The outer slopes of the crater rim rise very gently from the level plain in which the crater was formed, and they are covered with rock fragments of various sizes thrown out at the time the meteorite struck the earth. This fragmented material ranges in size from tiny particles of “rock-flour” as soft as face-powder to gigantic solid masses like Monument Rock, which is estimated to weigh 4,000 tons.

Field parties have found 50- to 100-pound fragments of the limestone layer underlying the Canyon Diablo area at distances of 1½ to 2 miles from the crater. Sizable rock and meteorite fragments out to distances of 6 miles from the rim have turned up, and smaller fragments of both materials at even greater distances.

On their first visit to the Canyon Diablo crater, people are always astonished at the steepness of the inner walls of the crater and at the very great size of its bowl. This crater is more than 4,000 feet across and 570 feet deep. It is the largest _recognized_ meteorite crater so far discovered in the world, although other larger, basin-like features elsewhere on the surface of the earth have been suspected but not proved to have a similar origin.

When the Canyon Diablo meteorite plunged into the horizontally bedded rock layers underlying the area of fall, the force of the explosion following the impact actually bent these layers upward. All around the inside of the crater, the rock strata tilt away from the center at steep angles.

Cowboys, ranchers, and scientists have found thousands of solid nickel-iron meteorite fragments around the crater. The largest of these weighs 1,406 pounds. The smallest spherules and grains are almost or quite microscopic in size. (These tiny granules have been well known to scientists since 1905 in spite of current fables claiming that they are a recent discovery.) In the rim and on the plain outside the crater, large and small _shale balls_, composed of weathered meteoritic material, were found in considerable numbers in the early days. Along with many solid iron meteorites, shale balls have also been found at various depths in recent times by field parties from the Institute employing specially designed meteorite detectors.

In the first two decades of the twentieth century, investigators sank (at great expense!) a number of shafts and drill holes in the interior and on the south rim of the crater, in unsuccessful attempts to locate the supposed “main mass” of the Canyon Diablo meteorite.

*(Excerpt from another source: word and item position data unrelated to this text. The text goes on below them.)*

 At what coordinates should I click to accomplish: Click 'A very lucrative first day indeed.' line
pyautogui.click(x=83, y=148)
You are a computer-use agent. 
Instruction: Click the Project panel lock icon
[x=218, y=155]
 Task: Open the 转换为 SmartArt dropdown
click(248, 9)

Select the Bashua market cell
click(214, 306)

Most authorities now believe, however, that the extremely high temperatures, developed at the time the Canyon Diablo meteorite penetrated into the earth, changed almost all of the gigantic cosmic missile into vapor.

No better example of an ancient meteorite crater has been found than this one near Canyon Diablo. The other craters listed in the table (even the two recently formed ones), while bearing resemblances to it, also show individual differences from it.

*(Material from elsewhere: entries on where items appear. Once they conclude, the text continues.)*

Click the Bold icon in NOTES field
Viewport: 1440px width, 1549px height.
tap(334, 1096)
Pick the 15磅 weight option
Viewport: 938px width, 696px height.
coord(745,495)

Some, like Henbury, Campo del Cielo, and Haviland, are not single craters but rather consist of fields of craters. In these cases, the earth was struck not by a single large meteoritic body that held together right down to impact, but either by a “swarm” of meteorites traveling together through space or by the fragments of a large meteorite that separated into pieces shortly before it struck the surface of the ground.

Again, the type of ground into which the meteorite strikes affects the character of the craters formed. As an illustration, the Wabar, Arabia, craters were not smashed out of sedimentary, horizontally bedded rock layers (as was the Canyon Diablo crater) but were formed in clean desert sand dunes. In this case, the crater rims are composed primarily of almost pure silica-glass formed by the fusion of the sand at the time of impact. It is not hard to imagine the terrific boiling and frothing up of melted sand and meteoritic material that must have accompanied the formation of the Wabar craters.

Except for Podkamennaya Tunguska and Ussuri, the craters listed in the table were formed, as we have mentioned, a great many thousands of years in the past. Just how many thousands is a difficult question to answer, for all of our estimates must necessarily be made on the basis of _indirect_ evidence rather than on _direct_ observation.